Point To Point
In late 2019, more than 1,800 shippers participated in our 5th annual State of the North American Supply Chain Survey. The following article examines a portion of the results. Click here to download the full white paper.
Three years ago, we predicted the truckload market would face a capacity crunch in our 2017 article “Warning Signs: A Perfect Storm for Truckload Capacity.” Three factors weighed heavily into that forecast, including economic optimism, the driver shortage and the implementation of Phase 2 of the electronic logging device (ELD) mandate.
When we asked shippers what their biggest challenges were with carriers in 2017 and 2018, capacity was top of mind. From a five-year low in 2016 (11.12%) that increased in 2017 (19.29%) and peaked in 2018 (26.05%), capacity was the chief challenge that caused much concern for many truckload shippers.
However, 2019 marked a sudden downturn for the truckload market and many full-load carriers. The data from our most recent survey revealed that capacity issues dropped significantly year over year to 12.34% in 2019, marking a nearly 14 percentage point decrease. In terms of capacity, 2019 issues returned to levels experienced prior to the capacity crunch of 2017-2018. This sudden downturn was felt by full-load carriers across the country.
Carries Struggle Through 2019
As noted earlier, nearly 800 trucking companies shut down by mid-December. High-profile bankruptcies were reported frequently throughout the year as long-standing carriers, including New England Motor Freight Inc., Falcon Transport, LME, Celadon and GDS Express, permanently turned off the key to the ignition. Driving factors behind the closures in 2019 ranged from lower shipping volumes to ELD mandate strain, increased driver pay, higher insurance coverage and relying too heavily on a handful of large shippers that eventually switched to other carriers.
Factors To Keep An Eye On
What about 2020? The coming months will reveal how the implementations of new regulations, including Phase 3 of the ELD mandate (Dec. 16, 2019) and the Drug and Alcohol Clearinghouse (DAC) [Jan. 6, 2020], play out in the market. Many analysts expect the DAC to have a significant impact on the amount of truck drivers that are taken off the road. The effects of the DAC won’t be felt immediately but should have a growing impact in the months and years ahead. It’s difficult to predict whether truckload capacity will tighten, and if rates will increase in 2020 or not.
However, the truckload market may have reached a low point in 2019 that could lead to potentially higher rates and renewed capacity constraints in the face of new regulations with fewer trucks on the road.

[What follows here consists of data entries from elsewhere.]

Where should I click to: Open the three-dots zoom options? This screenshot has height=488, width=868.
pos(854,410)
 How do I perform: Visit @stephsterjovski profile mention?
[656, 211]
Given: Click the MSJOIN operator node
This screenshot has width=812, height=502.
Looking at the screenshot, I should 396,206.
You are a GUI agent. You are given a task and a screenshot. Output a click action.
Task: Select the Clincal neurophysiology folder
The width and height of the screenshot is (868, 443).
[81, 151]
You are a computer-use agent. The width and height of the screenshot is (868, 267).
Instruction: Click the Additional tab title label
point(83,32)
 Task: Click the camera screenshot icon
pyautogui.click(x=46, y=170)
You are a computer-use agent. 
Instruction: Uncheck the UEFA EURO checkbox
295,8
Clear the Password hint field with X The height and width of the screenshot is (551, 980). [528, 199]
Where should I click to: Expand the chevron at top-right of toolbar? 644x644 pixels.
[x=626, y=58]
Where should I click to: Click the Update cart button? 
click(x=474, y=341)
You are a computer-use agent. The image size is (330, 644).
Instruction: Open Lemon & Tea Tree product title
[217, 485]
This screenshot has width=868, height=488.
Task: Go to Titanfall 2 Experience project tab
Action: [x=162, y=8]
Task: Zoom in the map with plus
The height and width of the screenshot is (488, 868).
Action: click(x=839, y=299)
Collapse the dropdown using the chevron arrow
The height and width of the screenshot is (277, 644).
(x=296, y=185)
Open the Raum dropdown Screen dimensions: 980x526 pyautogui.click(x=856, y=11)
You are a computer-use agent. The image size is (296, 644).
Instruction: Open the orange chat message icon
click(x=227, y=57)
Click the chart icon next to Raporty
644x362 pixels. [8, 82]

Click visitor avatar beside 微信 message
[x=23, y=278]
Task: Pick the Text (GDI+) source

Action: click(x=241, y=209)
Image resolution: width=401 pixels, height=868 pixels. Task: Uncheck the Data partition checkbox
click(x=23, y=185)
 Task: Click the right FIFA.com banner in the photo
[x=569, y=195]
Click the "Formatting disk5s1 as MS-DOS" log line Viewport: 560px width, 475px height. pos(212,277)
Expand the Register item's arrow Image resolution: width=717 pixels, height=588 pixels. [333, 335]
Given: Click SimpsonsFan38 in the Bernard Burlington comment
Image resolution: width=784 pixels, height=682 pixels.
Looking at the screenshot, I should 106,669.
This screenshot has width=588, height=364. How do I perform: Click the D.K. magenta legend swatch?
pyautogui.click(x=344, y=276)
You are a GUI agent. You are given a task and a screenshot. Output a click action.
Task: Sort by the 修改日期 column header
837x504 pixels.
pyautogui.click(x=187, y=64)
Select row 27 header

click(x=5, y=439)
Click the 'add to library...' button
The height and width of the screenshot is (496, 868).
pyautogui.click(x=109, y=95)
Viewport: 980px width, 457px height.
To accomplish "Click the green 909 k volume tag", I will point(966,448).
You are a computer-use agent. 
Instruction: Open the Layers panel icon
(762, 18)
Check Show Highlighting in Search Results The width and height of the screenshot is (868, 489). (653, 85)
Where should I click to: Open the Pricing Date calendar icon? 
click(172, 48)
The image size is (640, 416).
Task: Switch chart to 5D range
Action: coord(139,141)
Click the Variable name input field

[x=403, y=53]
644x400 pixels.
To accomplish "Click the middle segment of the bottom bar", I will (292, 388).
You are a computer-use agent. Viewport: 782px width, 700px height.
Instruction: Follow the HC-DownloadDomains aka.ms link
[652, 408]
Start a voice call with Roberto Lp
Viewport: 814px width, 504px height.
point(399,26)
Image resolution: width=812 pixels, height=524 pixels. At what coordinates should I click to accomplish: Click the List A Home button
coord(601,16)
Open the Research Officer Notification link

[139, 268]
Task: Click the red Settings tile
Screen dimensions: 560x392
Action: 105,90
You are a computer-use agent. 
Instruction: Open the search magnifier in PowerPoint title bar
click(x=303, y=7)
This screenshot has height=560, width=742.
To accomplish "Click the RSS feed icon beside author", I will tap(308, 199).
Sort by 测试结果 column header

International Shippers Hold The Line Through 2019
When President Trump entered the White House in January 2017, he promised to upend decades-old trade relations. For better or worse, depending on how the cards eventually play out, he did just that with a flurry of tariffs that have been tossed back and forth with key trade partners ranging from China to Canada, Mexico and Europe.
For many in the U.S., the trade wars have been embraced as an effort to bring about a more even-leveled playing field in global trade. On the other side, tariffs imposed back on the U.S. have been costly and detrimental to business. One thing is for sure: International supply chains are adapting as indicated by the growing number of businesses that have begun offshoring manufacturing and production from China to other Asian countries, such as the Philippines and India.
Before The Tariffs
Before the first round of major tariffs were exchanged with China and other nations, we asked shippers in 2017 how they thought the tariffs would impact their business. That year, 39% believed the effect would be positive, 17% said it would be negative and 44% said there would be little to no impact.
After The Tariffs
Since 2017, we have asked how the trade war has impacted business. The results have shown a complete reversal in comparison with what was anticipated prior. In 2018, 41% of shippers said the tariffs had a negative impact, while only 5% reported positive effects. The remaining respondents were unsure.
The results from the most recent survey, however, indicate that sentiments remained steady year over year. An increase of only 2 percentage points to 43% in 2019 indicated that the tariffs had a negative impact. At the same time, those who said it had a positive impact remained at 5% compared with 2018. These results should bring a certain amount of relief to shippers that for the most part, the economy is remaining resilient in uncertain times.
Positive Signs On The Horizon?
While the trade war is a major contributing factor that is holding back the U.S. and global economies from reaching higher year-over-year growth, there are positive signs that resolutions could be reached across borders and oceans.
In January, Congress approved the United States-Mexico-Canada Agreement to replace the decades-old North America Free Trade Agreement. Already approved by Mexico, and with an expected approval from Canada to come, the agreement could go into effect this spring.
The U.S. and China also passed a phase one trade deal on January 15, 2020. Though it won’t solve the entire problem, if agreed upon, the deal marks the most significant de-escalation in tensions since the beginning of the trade war.